---- Material

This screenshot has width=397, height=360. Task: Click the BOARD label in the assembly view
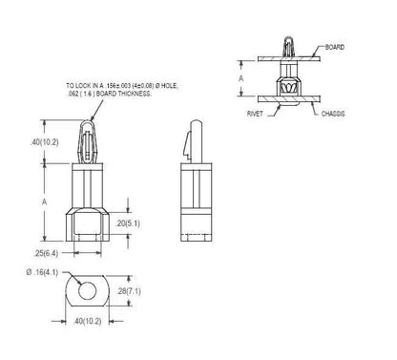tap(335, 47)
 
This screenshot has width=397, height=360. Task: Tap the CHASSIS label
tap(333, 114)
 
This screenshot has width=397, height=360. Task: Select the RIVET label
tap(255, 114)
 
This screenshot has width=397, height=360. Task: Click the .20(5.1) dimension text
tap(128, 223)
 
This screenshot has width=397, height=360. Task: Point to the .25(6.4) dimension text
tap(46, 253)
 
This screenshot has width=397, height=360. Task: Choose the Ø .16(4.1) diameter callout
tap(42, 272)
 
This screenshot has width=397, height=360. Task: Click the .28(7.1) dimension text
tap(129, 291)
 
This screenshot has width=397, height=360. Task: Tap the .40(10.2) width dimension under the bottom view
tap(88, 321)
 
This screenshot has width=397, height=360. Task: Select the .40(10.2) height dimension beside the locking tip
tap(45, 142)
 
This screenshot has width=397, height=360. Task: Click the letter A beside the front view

--------

◆ Exercise prompt:
Rewrite the items, beginning at the line that has "the RIVET label" and stopping after the line that has "tap(88, 321)". Replace "Click" with "Press" and leave everything else unchanged.

◆ The reply:
This screenshot has width=397, height=360. Task: Select the RIVET label
tap(255, 114)
 
This screenshot has width=397, height=360. Task: Press the .20(5.1) dimension text
tap(128, 223)
 
This screenshot has width=397, height=360. Task: Point to the .25(6.4) dimension text
tap(46, 253)
 
This screenshot has width=397, height=360. Task: Choose the Ø .16(4.1) diameter callout
tap(42, 272)
 
This screenshot has width=397, height=360. Task: Press the .28(7.1) dimension text
tap(129, 291)
 
This screenshot has width=397, height=360. Task: Tap the .40(10.2) width dimension under the bottom view
tap(88, 321)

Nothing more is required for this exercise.